Dan, bila itu terjadi, Ibrahim tidak pernah langsung menjawabnya, namun selalu
menyuruh Jad untuk membuka halaman sebuah buku tebal yg tersimpan di sebuah
kotak kayu. Ibrahim akan membaca dua halaman tersebut tanpa suara, kemudian
menjelaskan jawaban dari masalah yang dihadapi Jad.
Hal
tersebut berlangsung selama lebih kurang 17 tahun. Sampai satu
ketika salah seorang anak Ibrahim mendatangi Jad dan memberikan kotak tersebut
kepadanya sembari membawa berita yang sangat menyedihkan Jad yang saat itu
telah menjadi pemuda. Ibrahim, sahabat sejatinya telah berpulang. Wafat.
Kotak
berisi kitab itu diterimanya penuh haru. Jad memperlaku-kannya dengan takzim
sebagai representasi Ibrahim.
Satu
ketika, saat ia berhadapan dengan satu masalah pelik, ia mengambil kotak dan
membuka kitab yang ada di dalamnya, sebagaimana yg sering ia lakukan dengan
Ibrahim. Ternyata kitab itu bertuliskan huruf arab. Ia pun memohon kepada
temannya yang berkebangsaan Tunisia untuk menjelaskan makna dari 2 halaman yang
dipilihnya secara acak.
Sang
teman ini pun kemudian membacakan makna tulisan itu. Sungguh, apa yang disampaikan
sahabatnya, seakan bagai jawaban khusus
bagi masalah yang sedang ia hadapi....
Jad
lalu bertanya kepada sahabatnya: "Ini kitab apa..?"
"Al-Qur'an,
kitab suci Umat Islam."
Kaget
dan takjub Jad mendengar hal tersebut, Ia langsung bertanya bagaimana syarat
utk menjadi seorang Muslim.
Dijawab
oleh Si Tunisia : "Mudah, Syahadat dan berusaha menjalankan Syariah."
Hari
itu Jad masuk Islam dan mengubah namanya menjadi Jadullah Al-Qurani. Dia berjanji untuk
mempelajari Al-Quran dengan se baik-baik dan semampunya.
Tentu
saja keluarganya yang beragama Yahudi, terutama Ibunya yang profesor,sulit
menerima hal tersebut dan berusaha untuk mengembalikan Jad kepada keyakinannya
semula.
Sang
Ibu berjuang dengan berbagai cara bahkan mengajak teman-teman dari kalangan
intelektual Yahudi untuk memberi pengertian pada Jad. Ini berlangsung selama 30
tahun, tetapi tidak berhasil.
"Pengaruh
Ibrahim yang bersahaja, ternyata mengalahkan semua orang-orang pintar di sekitar
Jad."
Jadullah
pernah berkata:
"Saya
menjadi Muslim di tangan seorang lelaki yang justru tidak pernah berbicara
tentang agama"..
"Tak
pernah berkata" :
"kamu
Yahudi!!"
"kamu
Kafir!"
"belajarlah
agama!"
"Jadilah
muslim!"
Tapi,
ia menyentuh saya dengan "akhlak", sebaik-baiknya perilaku.

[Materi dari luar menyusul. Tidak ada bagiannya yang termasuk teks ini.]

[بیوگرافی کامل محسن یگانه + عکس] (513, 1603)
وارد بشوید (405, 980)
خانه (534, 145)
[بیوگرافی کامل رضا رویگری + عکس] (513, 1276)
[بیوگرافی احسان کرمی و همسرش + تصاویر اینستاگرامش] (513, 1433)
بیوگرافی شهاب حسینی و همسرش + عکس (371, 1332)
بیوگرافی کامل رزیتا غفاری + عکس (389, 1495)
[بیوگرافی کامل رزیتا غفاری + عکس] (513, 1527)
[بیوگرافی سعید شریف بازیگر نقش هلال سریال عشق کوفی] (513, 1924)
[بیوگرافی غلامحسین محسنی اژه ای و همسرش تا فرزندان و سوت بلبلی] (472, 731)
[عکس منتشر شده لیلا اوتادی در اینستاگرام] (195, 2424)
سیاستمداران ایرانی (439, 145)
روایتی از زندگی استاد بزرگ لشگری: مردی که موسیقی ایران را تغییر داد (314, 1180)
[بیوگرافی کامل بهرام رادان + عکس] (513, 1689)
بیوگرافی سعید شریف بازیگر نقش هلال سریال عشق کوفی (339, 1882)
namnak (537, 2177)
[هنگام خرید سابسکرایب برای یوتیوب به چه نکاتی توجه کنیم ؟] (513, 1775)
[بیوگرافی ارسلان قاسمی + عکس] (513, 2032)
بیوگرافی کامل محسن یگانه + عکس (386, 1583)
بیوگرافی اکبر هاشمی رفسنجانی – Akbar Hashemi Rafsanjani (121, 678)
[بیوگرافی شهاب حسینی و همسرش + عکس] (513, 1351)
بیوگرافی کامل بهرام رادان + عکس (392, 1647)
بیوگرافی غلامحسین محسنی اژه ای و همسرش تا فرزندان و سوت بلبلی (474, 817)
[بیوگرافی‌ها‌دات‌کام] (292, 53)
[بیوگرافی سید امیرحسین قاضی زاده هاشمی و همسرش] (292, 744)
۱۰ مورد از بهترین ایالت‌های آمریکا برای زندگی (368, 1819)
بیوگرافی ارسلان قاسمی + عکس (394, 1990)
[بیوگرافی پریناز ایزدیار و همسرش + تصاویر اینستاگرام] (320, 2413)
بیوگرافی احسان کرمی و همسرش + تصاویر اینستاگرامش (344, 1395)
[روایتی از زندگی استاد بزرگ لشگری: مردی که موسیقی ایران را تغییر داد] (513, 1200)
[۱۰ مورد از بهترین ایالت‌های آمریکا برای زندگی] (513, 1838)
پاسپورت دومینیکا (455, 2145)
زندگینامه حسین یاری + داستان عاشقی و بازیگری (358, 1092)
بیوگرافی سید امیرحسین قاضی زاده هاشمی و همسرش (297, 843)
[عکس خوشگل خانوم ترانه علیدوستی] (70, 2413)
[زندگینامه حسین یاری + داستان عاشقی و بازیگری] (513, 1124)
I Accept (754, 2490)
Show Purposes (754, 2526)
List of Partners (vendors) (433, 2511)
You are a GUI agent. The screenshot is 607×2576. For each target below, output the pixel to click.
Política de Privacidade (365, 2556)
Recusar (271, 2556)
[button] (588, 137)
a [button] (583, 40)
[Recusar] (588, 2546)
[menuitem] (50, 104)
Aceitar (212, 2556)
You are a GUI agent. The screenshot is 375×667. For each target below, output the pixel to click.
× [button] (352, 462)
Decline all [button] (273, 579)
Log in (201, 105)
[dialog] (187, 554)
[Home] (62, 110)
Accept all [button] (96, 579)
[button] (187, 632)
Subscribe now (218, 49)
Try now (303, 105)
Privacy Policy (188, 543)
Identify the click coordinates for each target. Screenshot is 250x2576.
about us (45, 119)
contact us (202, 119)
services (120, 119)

Memperkenalkan kepada saya sebaik-baiknya kitab, Al-Qur'an"
Jadullah
mempelajari Al-Qur’an serta memahami isinya, kemudian ia berdakwah di Eropa
hingga berhasil mengislamkan enam ribu Yahudi dan Nasrani.
Suatu
hari, Jadullah membuka lembaran-lembaran Al-Qur’an hadiah dari Ibrahim itu.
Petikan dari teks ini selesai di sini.